Exact copies of the records below are required.

(Records for this exercise Opens)

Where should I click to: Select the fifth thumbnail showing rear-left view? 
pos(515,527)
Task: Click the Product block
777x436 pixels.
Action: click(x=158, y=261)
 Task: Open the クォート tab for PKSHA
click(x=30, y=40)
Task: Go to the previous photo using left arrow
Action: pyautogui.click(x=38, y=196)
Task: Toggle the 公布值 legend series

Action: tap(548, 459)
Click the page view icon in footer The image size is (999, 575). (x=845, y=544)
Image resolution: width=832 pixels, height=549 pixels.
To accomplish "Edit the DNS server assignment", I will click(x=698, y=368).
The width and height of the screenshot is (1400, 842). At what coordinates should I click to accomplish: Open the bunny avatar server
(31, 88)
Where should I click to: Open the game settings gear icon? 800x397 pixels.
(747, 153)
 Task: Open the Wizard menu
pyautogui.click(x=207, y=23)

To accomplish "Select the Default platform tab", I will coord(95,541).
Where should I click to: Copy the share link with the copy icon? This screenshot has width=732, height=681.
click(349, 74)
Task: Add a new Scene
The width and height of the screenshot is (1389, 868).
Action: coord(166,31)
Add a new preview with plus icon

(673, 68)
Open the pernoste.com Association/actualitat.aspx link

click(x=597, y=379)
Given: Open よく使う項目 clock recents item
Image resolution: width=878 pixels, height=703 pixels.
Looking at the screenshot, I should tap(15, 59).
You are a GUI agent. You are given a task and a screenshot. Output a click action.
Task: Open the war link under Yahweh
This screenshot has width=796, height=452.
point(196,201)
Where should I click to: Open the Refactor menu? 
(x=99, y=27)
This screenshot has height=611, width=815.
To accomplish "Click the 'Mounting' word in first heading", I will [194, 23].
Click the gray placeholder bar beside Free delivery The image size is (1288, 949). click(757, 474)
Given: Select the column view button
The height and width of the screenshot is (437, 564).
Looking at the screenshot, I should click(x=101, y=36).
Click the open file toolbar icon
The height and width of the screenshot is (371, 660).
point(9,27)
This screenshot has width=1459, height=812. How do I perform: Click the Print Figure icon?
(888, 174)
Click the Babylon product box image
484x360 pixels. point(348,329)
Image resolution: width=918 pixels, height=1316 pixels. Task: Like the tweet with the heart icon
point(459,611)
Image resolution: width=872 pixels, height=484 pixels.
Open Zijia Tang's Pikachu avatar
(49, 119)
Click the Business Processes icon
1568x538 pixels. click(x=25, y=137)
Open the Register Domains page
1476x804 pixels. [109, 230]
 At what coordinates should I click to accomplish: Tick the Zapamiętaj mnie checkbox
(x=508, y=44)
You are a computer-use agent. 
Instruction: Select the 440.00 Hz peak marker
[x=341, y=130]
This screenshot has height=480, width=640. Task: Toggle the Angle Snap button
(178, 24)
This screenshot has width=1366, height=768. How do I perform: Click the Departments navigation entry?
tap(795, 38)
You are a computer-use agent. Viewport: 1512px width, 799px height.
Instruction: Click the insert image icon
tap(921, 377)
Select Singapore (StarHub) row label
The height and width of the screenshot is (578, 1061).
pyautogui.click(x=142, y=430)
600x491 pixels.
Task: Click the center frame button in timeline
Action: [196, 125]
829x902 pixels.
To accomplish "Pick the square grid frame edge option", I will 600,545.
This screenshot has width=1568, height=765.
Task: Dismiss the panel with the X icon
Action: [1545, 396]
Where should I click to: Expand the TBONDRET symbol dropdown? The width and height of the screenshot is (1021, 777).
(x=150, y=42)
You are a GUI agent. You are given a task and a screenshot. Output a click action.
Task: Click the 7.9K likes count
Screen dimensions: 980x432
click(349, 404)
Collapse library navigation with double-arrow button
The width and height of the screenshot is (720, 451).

(Records for this exercise Closes)

*Output for this task*:
Where should I click to: Select the fifth thumbnail showing rear-left view? 
pos(515,527)
Task: Click the Product block
777x436 pixels.
Action: click(x=158, y=261)
 Task: Open the クォート tab for PKSHA
click(x=30, y=40)
Task: Go to the previous photo using left arrow
Action: pyautogui.click(x=38, y=196)
Task: Toggle the 公布值 legend series

Action: tap(548, 459)
Click the page view icon in footer The image size is (999, 575). (x=845, y=544)
Image resolution: width=832 pixels, height=549 pixels.
To accomplish "Edit the DNS server assignment", I will click(x=698, y=368).
The width and height of the screenshot is (1400, 842). At what coordinates should I click to accomplish: Open the bunny avatar server
(31, 88)
Where should I click to: Open the game settings gear icon? 800x397 pixels.
(747, 153)
 Task: Open the Wizard menu
pyautogui.click(x=207, y=23)

To accomplish "Select the Default platform tab", I will coord(95,541).
Where should I click to: Copy the share link with the copy icon? This screenshot has width=732, height=681.
click(349, 74)
Task: Add a new Scene
The width and height of the screenshot is (1389, 868).
Action: coord(166,31)
Add a new preview with plus icon

(673, 68)
Open the pernoste.com Association/actualitat.aspx link

click(x=597, y=379)
Given: Open よく使う項目 clock recents item
Image resolution: width=878 pixels, height=703 pixels.
Looking at the screenshot, I should tap(15, 59).
You are a GUI agent. You are given a task and a screenshot. Output a click action.
Task: Open the war link under Yahweh
This screenshot has width=796, height=452.
point(196,201)
Where should I click to: Open the Refactor menu? 
(x=99, y=27)
This screenshot has height=611, width=815.
To accomplish "Click the 'Mounting' word in first heading", I will [194, 23].
Click the gray placeholder bar beside Free delivery The image size is (1288, 949). click(757, 474)
Given: Select the column view button
The height and width of the screenshot is (437, 564).
Looking at the screenshot, I should click(x=101, y=36).
Click the open file toolbar icon
The height and width of the screenshot is (371, 660).
point(9,27)
This screenshot has width=1459, height=812. How do I perform: Click the Print Figure icon?
(888, 174)
Click the Babylon product box image
484x360 pixels. point(348,329)
Image resolution: width=918 pixels, height=1316 pixels. Task: Like the tweet with the heart icon
point(459,611)
Image resolution: width=872 pixels, height=484 pixels.
Open Zijia Tang's Pikachu avatar
(49, 119)
Click the Business Processes icon
1568x538 pixels. click(x=25, y=137)
Open the Register Domains page
1476x804 pixels. [109, 230]
 At what coordinates should I click to accomplish: Tick the Zapamiętaj mnie checkbox
(x=508, y=44)
You are a computer-use agent. 
Instruction: Select the 440.00 Hz peak marker
[x=341, y=130]
This screenshot has height=480, width=640. Task: Toggle the Angle Snap button
(178, 24)
This screenshot has width=1366, height=768. How do I perform: Click the Departments navigation entry?
tap(795, 38)
You are a computer-use agent. Viewport: 1512px width, 799px height.
Instruction: Click the insert image icon
tap(921, 377)
Select Singapore (StarHub) row label
The height and width of the screenshot is (578, 1061).
pyautogui.click(x=142, y=430)
600x491 pixels.
Task: Click the center frame button in timeline
Action: [196, 125]
829x902 pixels.
To accomplish "Pick the square grid frame edge option", I will 600,545.
This screenshot has width=1568, height=765.
Task: Dismiss the panel with the X icon
Action: [1545, 396]
Where should I click to: Expand the TBONDRET symbol dropdown? The width and height of the screenshot is (1021, 777).
(x=150, y=42)
You are a GUI agent. You are given a task and a screenshot. Output a click action.
Task: Click the 7.9K likes count
Screen dimensions: 980x432
click(349, 404)
Collapse library navigation with double-arrow button
The width and height of the screenshot is (720, 451).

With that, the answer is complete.